Why Marriage Equality is Not the End of the GLBT Struggle

“Sixty-one percent of the lesbian, gay, bisexual, and transgender (LGBT) population in the U.S. will continue to live in states with medium or low legal protections — or that have outright hostile laws,” says a press release announcing the report, Mapping LGBT Equality in America, which was released Thursday.

Mapping LGBT Equality in America ranks U.S. states by their LGBT rights policies, rating them as high, low, medium, or negative in regard to equality. The state rankings derive from their policies in a variety of areas, including antidiscrimination law, relationship recognition, health care, parenting rights, and much more. California ranks highest of all states, Louisiana lowest.

Twelve states and the District of Columbia, collectively home to 39 percent of the LGBT population, rank in the high equality category; 10 states, with 9 percent of LGBT Americans, medium equality; 13 states, encompassing 23 percent of LGBT people, low equality; and 15 states, with 28 percent of LGBT Americans, negative equality.

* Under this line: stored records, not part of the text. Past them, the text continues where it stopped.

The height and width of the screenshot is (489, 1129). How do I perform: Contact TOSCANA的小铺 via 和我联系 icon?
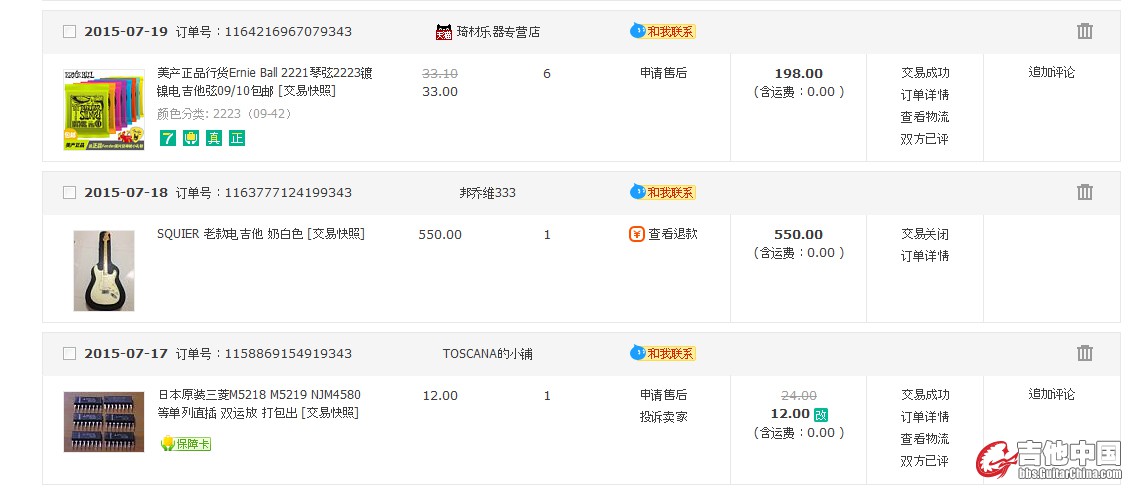[x=663, y=353]
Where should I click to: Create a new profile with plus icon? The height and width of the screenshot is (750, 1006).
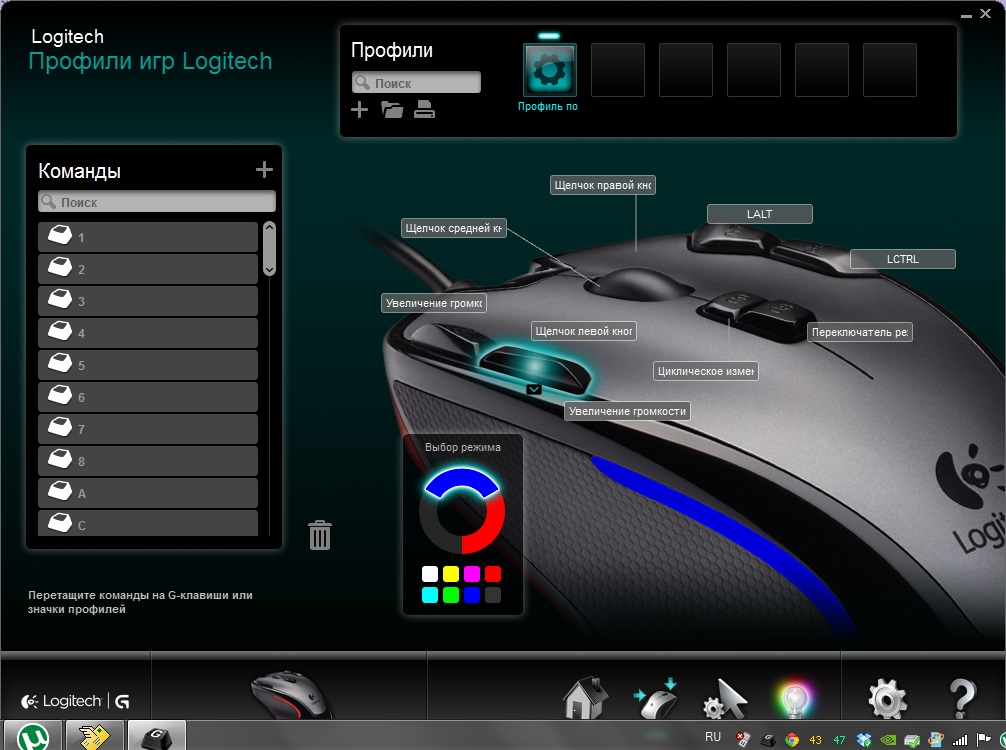(360, 110)
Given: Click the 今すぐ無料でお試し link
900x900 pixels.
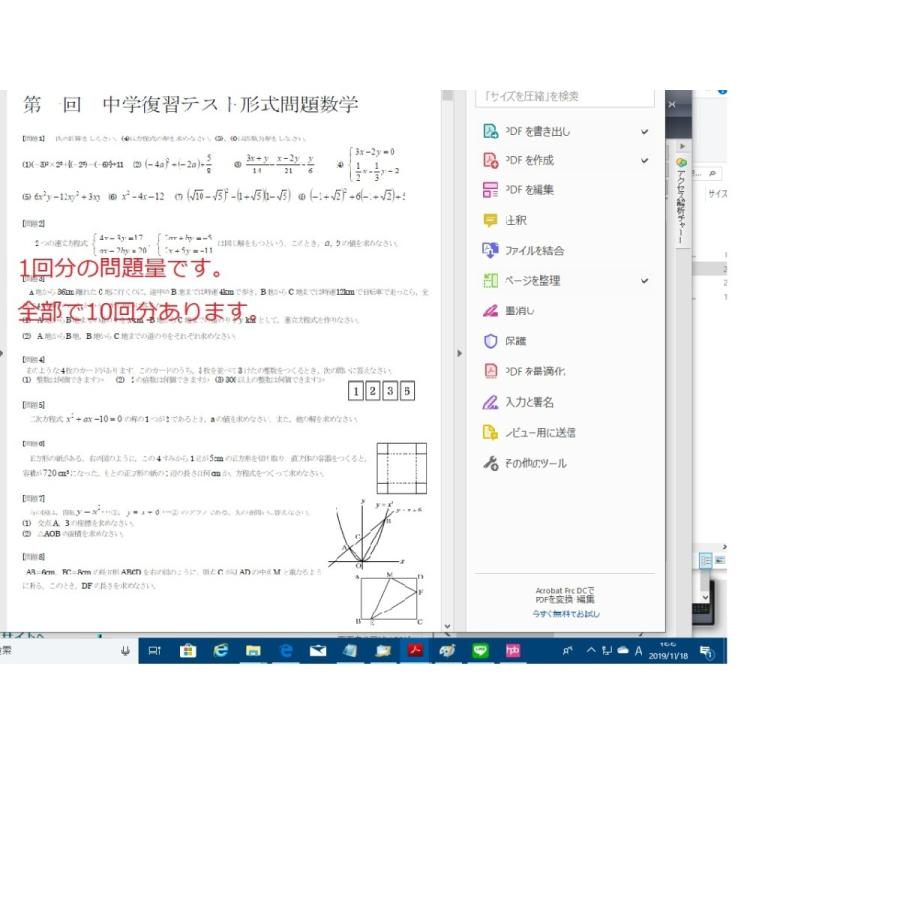Looking at the screenshot, I should coord(566,614).
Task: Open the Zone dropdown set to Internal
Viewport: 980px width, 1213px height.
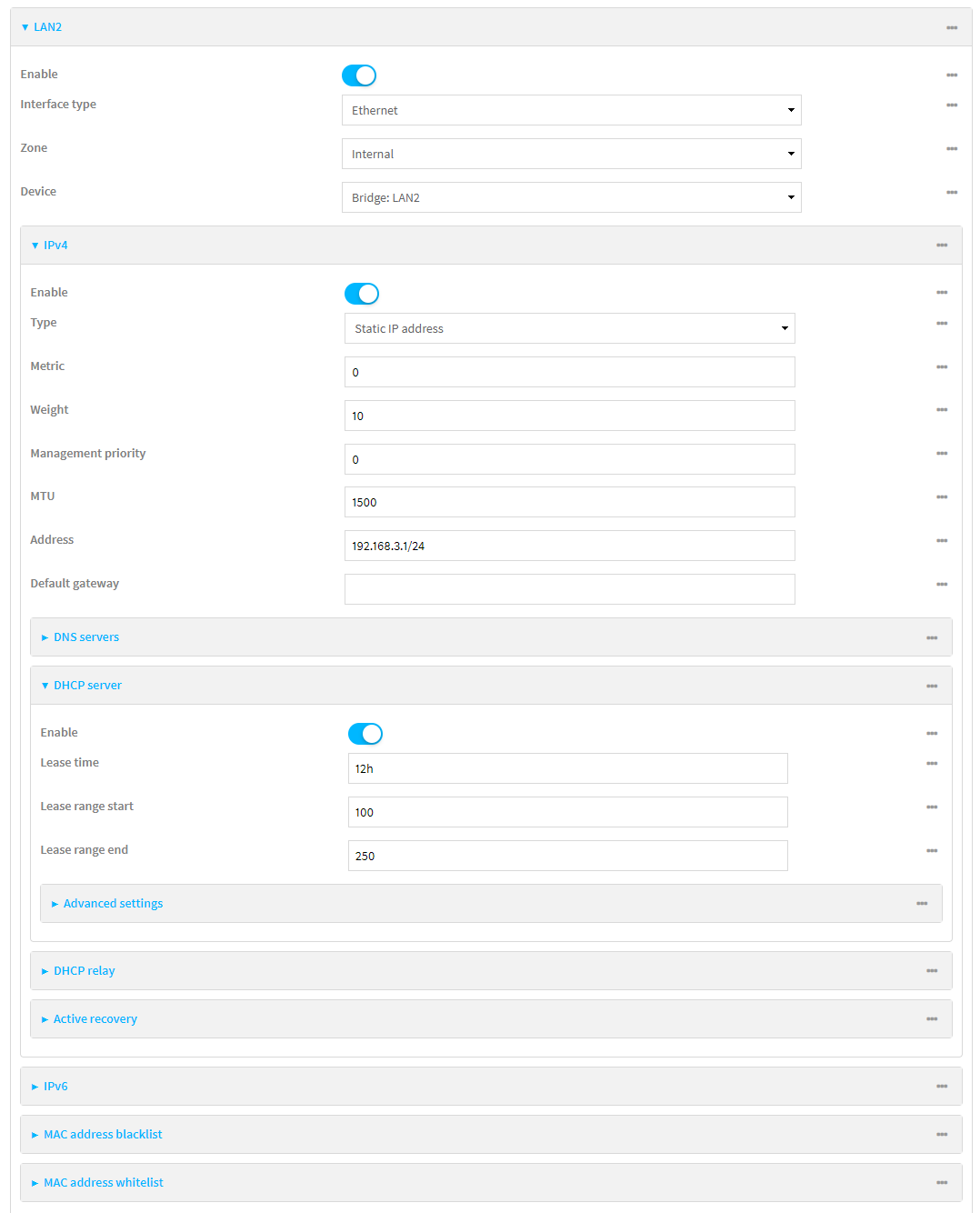Action: tap(571, 154)
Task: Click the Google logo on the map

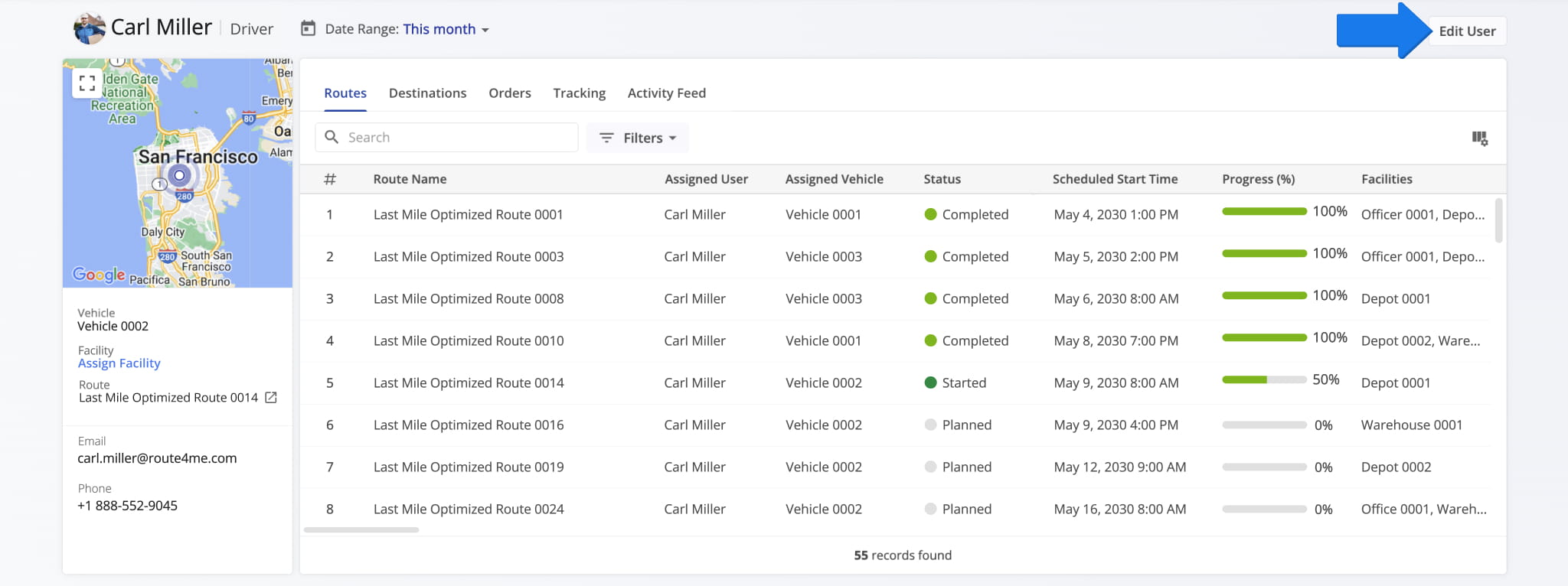Action: tap(99, 275)

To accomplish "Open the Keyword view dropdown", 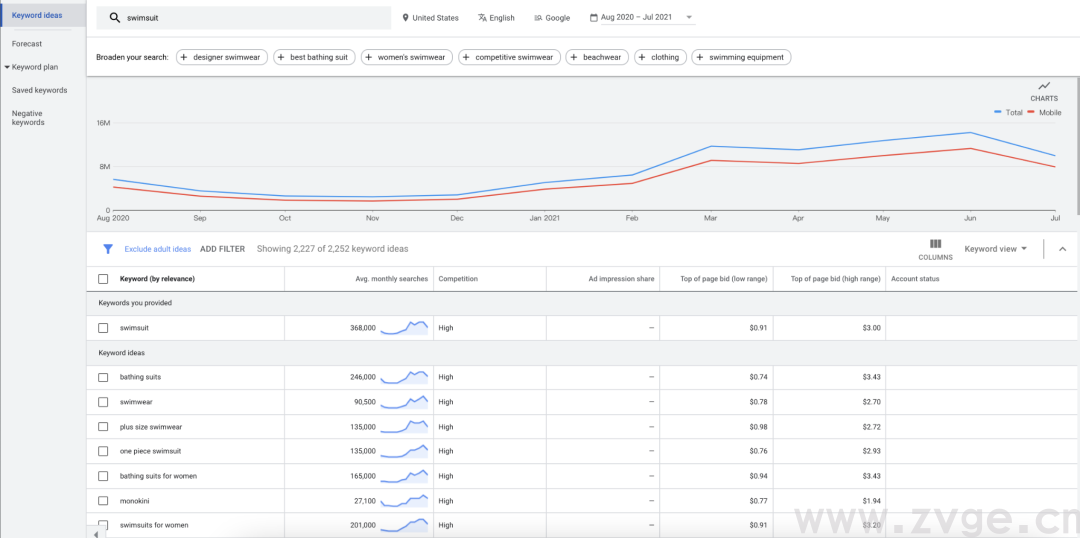I will click(995, 249).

The report notes that even if the Supreme Court makes marriage equality the law of the land when it rules on the cases it heard in April, 52 percent of LGBT people would be at risk of being fired from their jobs, kicked out of their homes, or denied access to doctor’s offices and restaurants; 86 percent would live in states where their child is not protected from discrimination in school for having LGBT parents; and 81 percent would live in states that allow harmful “conversion therapy” to be used on minors.

The proportion of LGBT people living in states with high and medium overall equality would remain unchanged, but 12 states would shift from negative equality states to become low equality states.

“Without question, a victory at the Supreme Court would be a transformative in helping advance equality for LGBT people,” said MAP executive director Ineke Mushovic in the press release. “However, many other laws are needed to fully protect LGBT people and their families. For example, while same-sex couples may soon be able to marry in their home state, that same state’s laws may fail to protect LGBT youth from being bullied in schools, lack nondiscrimination laws covering LGBT workers, or lack laws and policies that help transgender people update the gender marker on their identity documents. One state may have high equality while a neighboring state has hostile laws. Or a state may have high levels of equality for gay, lesbian, and bisexual people while offering almost no legal protections to transgender people.”